‘Bring us home so we can help’: Stranded doctors’ plea
EMERGENCY doctors stranded in South America are pleading with the Australian Government to help them get home to the Sunshine Coast and join their colleagues in the fight against coronavirus.
Sunshine Coast University Hospital doctors Adam Douglas and Meagan Thomson are desperately trying to find a way home from Quito, Ecuador, after the country shut its borders this week.
The couple left Australia three months ago for a whirlwind trip through South America, but now they might not be able to get home in the foreseeable future.
They were on the Galápagos Islands earlier this week, midway through a boat trip, when they were told to "get off, the country's shutting down tomorrow night".
"We frantically got off the Galápagos and managed to get back to the capital city," Ms Thomson said.
"About seven hours later, the country shut down."
Mr Douglas said some international flights had been able to leave Ecuador, but they had only taken European citizens back home.
"None of them are options for us unfortunately," he said.
The Department of Foreign Affairs and Trade has advised all overseas travellers to come home as soon as possible, but Mr Douglas and Ms Thomson said it was virtually impossible for some.
"You look at the departures board at the airport and it's all just red," Mr Douglas said.
"Everything is cancelled."
Ms Thomson said they couldn't even travel to another country to find a flight home, as all of Ecuador's borders were closed.

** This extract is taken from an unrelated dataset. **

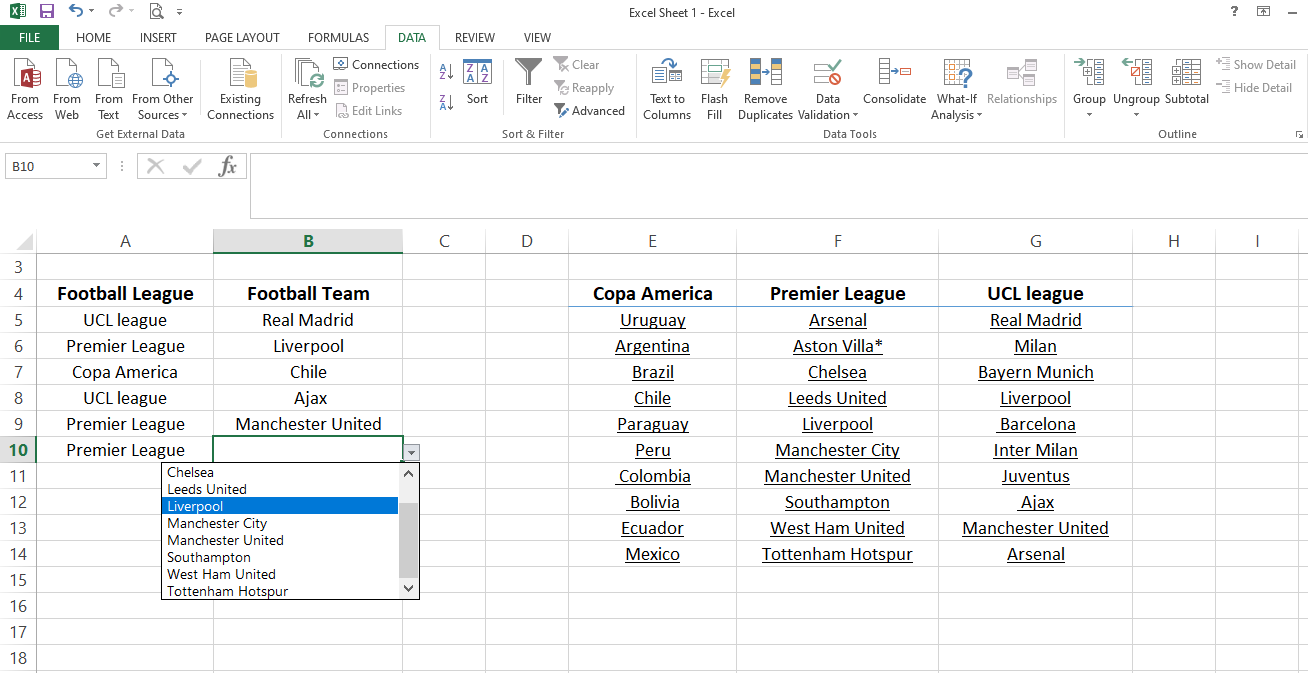Click the dropdown list vertical scrollbar
The height and width of the screenshot is (673, 1308).
point(408,540)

"We can't do anything unless we have assistance from Australia," she said.
"Waiting for the border to open is an indefinite possibility.
"It's a bit nerve-racking and frustrating to play the waiting game."
Mr Douglas said the prospect of being stranded in Ecuador for much longer was worrying, as they were "relying" on locals going to work so they could eat and move through the city.
"We're in a nice hotel and we've got a restaurant here sure, but we rely 100 per cent on the locals continuing to come to work and to feed us," he said.
"We can't get a taxi anywhere to get to the supermarket to get food and to make food."
Along with the fear of being stranded in a foreign country, the couple are hoping to get home immediately so they can help their colleagues on the "front lines".
"This is what we trained for, it's our profession," Mr Douglas said.
"We hear of all the stories of people at home being overworked and the fear of what it's going to do to the industry.
"We just want to be there to support our colleagues and do our bit, but we're stuck in a hotel room here."
Ms Thomson said a WhatsApp group connecting more than 60 Australians stranded in Ecuador had made them hopeful the Australian Government would get them home.
"There's power in numbers," she said.
Mr Douglas said many Australians like themselves who were stuck overseas after months-long trips had left the country before the rapid spread of COVID-19.
"The term coronavirus didn't even exist when we left Australia," he said.
"We've been holidays for over three months now. There was no advice not to travel to any of the countries we've been to.
"A lot of people are in the same case."